Questions
[A] From the passage on government and marriage, write out word for word the part that opens with the words containing "It never made" and closes with "End of story.".
[B] List everyone the passage on government and marriage names as possible participants in the ceremony where a couple shares its intentions and vows.
[C] In the passage on government and marriage, condense the paragraph beginning "It never made sense" into a shorter version that keeps its main points.

Supplied passage
• • • •

With the Supreme Court now hearing cases centering on the legality of a federal ban on gay marriage and California’s ban on gay marriage, the real way our nation should address marriage rights is to get government out of the marriage business, altogether.
It never made sense to have state or federal government intrude into personal affairs by giving it the power to sanction and legitimize the loving commitment of one individual to another. That is a matter for the adults involved, who should share their intentions and vows in a ceremony with family, friends and any religious institutions they choose (or not), then sign any financial documents they see as being appropriate and, perhaps, exchange rings. End of story.
If two adults are mature enough to get married, they should be mature enough to envision and codify how they will deal with their finances, should that marriage end.

• • • •

Given information

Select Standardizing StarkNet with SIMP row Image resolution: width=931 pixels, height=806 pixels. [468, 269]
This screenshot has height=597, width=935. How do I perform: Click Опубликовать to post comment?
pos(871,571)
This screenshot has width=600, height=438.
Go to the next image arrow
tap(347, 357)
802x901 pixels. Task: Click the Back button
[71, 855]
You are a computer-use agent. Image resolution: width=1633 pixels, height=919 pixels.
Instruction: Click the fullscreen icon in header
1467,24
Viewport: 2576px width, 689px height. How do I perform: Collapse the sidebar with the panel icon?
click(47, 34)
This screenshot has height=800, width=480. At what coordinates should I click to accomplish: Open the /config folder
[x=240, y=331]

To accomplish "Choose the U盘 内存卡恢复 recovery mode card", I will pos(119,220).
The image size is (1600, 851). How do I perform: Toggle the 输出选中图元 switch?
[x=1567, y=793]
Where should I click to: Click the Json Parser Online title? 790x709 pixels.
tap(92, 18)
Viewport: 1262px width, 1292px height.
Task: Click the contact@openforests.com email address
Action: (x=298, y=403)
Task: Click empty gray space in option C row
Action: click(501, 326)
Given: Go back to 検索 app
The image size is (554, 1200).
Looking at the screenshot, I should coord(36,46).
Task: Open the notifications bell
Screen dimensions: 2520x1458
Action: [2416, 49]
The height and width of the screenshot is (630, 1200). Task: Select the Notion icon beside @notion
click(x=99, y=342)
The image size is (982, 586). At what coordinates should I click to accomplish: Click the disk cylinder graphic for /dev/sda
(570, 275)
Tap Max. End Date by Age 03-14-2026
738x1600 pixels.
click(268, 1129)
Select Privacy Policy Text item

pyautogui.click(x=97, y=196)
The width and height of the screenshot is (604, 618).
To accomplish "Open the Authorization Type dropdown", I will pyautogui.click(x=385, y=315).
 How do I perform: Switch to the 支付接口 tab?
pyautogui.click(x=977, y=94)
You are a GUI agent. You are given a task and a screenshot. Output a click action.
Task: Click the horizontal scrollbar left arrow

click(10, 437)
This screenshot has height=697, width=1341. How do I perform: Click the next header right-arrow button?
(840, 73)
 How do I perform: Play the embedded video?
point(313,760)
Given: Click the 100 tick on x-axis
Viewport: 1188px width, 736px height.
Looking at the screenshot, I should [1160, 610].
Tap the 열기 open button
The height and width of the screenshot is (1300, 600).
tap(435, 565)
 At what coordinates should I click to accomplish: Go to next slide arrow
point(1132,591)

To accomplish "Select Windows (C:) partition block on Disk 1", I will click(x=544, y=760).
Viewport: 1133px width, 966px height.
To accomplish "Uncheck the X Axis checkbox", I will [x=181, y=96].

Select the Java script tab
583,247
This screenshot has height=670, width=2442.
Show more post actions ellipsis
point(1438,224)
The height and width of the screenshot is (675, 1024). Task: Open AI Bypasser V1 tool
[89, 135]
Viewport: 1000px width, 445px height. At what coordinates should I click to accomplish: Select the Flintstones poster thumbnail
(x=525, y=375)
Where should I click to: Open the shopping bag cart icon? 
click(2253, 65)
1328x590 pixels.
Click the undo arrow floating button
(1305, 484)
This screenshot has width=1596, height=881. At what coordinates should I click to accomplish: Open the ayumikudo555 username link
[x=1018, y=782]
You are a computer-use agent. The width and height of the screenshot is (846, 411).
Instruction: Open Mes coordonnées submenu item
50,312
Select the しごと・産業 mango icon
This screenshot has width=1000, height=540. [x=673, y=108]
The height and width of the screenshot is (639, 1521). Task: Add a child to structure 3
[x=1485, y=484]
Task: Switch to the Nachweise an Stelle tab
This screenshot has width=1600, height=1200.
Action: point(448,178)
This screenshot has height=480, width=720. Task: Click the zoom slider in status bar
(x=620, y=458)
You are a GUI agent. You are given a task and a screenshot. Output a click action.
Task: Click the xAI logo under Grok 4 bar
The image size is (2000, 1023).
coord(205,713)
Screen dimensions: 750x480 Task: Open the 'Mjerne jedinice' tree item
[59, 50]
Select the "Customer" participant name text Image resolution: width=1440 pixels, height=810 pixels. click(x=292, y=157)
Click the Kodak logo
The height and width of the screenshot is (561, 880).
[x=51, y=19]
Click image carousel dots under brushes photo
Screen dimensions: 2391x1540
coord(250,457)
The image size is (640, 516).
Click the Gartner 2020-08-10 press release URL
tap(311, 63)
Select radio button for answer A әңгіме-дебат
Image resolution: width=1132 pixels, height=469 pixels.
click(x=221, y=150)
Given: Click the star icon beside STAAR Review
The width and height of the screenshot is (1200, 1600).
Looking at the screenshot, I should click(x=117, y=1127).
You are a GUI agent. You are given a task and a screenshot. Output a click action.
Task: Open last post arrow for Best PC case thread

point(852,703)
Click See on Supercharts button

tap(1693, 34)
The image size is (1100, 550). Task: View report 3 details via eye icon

• • • •

Exercise results
[A]
It never made sense to have state or federal government intrude into personal affairs by giving it the power to sanction and legitimize the loving commitment of one individual to another. That is a matter for the adults involved, who should share their intentions and vows in a ceremony with family, friends and any religious institutions they choose (or not), then sign any financial documents they see as being appropriate and, perhaps, exchange rings. End of story.

[B]
- Family
- Friends
- Any religious institutions they choose

[C] Neither state nor federal government should ever have had the power to sanction one person's loving commitment to another. That belongs to the adults involved. They can share their vows in a ceremony with family, friends and any religious institutions they choose (or none), sign whatever financial documents they see fit, and perhaps exchange rings.